[start ENTRIES SUPPLIED]

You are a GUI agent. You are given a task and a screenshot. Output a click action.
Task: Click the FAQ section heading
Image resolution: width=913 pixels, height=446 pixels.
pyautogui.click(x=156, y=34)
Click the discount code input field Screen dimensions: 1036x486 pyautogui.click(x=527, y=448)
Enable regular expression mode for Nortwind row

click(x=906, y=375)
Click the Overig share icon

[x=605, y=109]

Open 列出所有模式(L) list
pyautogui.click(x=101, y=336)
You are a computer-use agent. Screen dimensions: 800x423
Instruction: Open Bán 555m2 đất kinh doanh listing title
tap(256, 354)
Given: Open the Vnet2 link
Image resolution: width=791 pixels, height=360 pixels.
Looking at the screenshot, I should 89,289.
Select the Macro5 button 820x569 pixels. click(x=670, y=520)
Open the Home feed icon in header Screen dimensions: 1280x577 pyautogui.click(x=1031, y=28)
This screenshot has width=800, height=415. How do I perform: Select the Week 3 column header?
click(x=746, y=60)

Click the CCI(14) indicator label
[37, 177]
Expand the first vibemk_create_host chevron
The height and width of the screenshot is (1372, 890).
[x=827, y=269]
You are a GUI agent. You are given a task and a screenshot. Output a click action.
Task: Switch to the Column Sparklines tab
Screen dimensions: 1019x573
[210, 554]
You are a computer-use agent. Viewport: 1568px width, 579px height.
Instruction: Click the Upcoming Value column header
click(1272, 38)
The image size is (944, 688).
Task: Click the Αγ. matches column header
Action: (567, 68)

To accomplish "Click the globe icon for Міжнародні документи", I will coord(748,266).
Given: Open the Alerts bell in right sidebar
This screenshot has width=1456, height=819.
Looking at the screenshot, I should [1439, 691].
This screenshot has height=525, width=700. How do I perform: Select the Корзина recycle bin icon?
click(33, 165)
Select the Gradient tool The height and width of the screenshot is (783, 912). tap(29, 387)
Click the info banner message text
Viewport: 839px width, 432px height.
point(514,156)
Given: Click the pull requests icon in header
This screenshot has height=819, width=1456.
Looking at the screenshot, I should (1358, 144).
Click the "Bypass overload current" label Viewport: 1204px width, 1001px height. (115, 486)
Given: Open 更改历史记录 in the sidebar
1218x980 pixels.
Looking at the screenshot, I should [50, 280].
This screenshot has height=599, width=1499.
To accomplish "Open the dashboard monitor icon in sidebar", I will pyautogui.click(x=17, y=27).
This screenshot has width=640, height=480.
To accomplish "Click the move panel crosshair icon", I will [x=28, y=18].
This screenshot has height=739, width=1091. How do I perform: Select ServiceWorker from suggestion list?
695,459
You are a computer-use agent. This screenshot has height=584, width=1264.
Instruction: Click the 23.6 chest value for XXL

[end ENTRIES SUPPLIED]

* TASK GOAL
Copy all of the data above word for word, character for character.

* FINISHED TASK
You are a GUI agent. You are given a task and a screenshot. Output a click action.
Task: Click the FAQ section heading
Image resolution: width=913 pixels, height=446 pixels.
pyautogui.click(x=156, y=34)
Click the discount code input field Screen dimensions: 1036x486 pyautogui.click(x=527, y=448)
Enable regular expression mode for Nortwind row

click(x=906, y=375)
Click the Overig share icon

[x=605, y=109]

Open 列出所有模式(L) list
pyautogui.click(x=101, y=336)
You are a computer-use agent. Screen dimensions: 800x423
Instruction: Open Bán 555m2 đất kinh doanh listing title
tap(256, 354)
Given: Open the Vnet2 link
Image resolution: width=791 pixels, height=360 pixels.
Looking at the screenshot, I should 89,289.
Select the Macro5 button 820x569 pixels. click(x=670, y=520)
Open the Home feed icon in header Screen dimensions: 1280x577 pyautogui.click(x=1031, y=28)
This screenshot has width=800, height=415. How do I perform: Select the Week 3 column header?
click(x=746, y=60)

Click the CCI(14) indicator label
[37, 177]
Expand the first vibemk_create_host chevron
The height and width of the screenshot is (1372, 890).
[x=827, y=269]
You are a GUI agent. You are given a task and a screenshot. Output a click action.
Task: Switch to the Column Sparklines tab
Screen dimensions: 1019x573
[210, 554]
You are a computer-use agent. Viewport: 1568px width, 579px height.
Instruction: Click the Upcoming Value column header
click(1272, 38)
The image size is (944, 688).
Task: Click the Αγ. matches column header
Action: (567, 68)

To accomplish "Click the globe icon for Міжнародні документи", I will coord(748,266).
Given: Open the Alerts bell in right sidebar
This screenshot has width=1456, height=819.
Looking at the screenshot, I should [1439, 691].
This screenshot has height=525, width=700. How do I perform: Select the Корзина recycle bin icon?
click(33, 165)
Select the Gradient tool The height and width of the screenshot is (783, 912). tap(29, 387)
Click the info banner message text
Viewport: 839px width, 432px height.
point(514,156)
Given: Click the pull requests icon in header
This screenshot has height=819, width=1456.
Looking at the screenshot, I should (1358, 144).
Click the "Bypass overload current" label Viewport: 1204px width, 1001px height. (115, 486)
Given: Open 更改历史记录 in the sidebar
1218x980 pixels.
Looking at the screenshot, I should [50, 280].
This screenshot has height=599, width=1499.
To accomplish "Open the dashboard monitor icon in sidebar", I will pyautogui.click(x=17, y=27).
This screenshot has width=640, height=480.
To accomplish "Click the move panel crosshair icon", I will [x=28, y=18].
This screenshot has height=739, width=1091. How do I perform: Select ServiceWorker from suggestion list?
695,459
You are a computer-use agent. This screenshot has height=584, width=1264.
Instruction: Click the 23.6 chest value for XXL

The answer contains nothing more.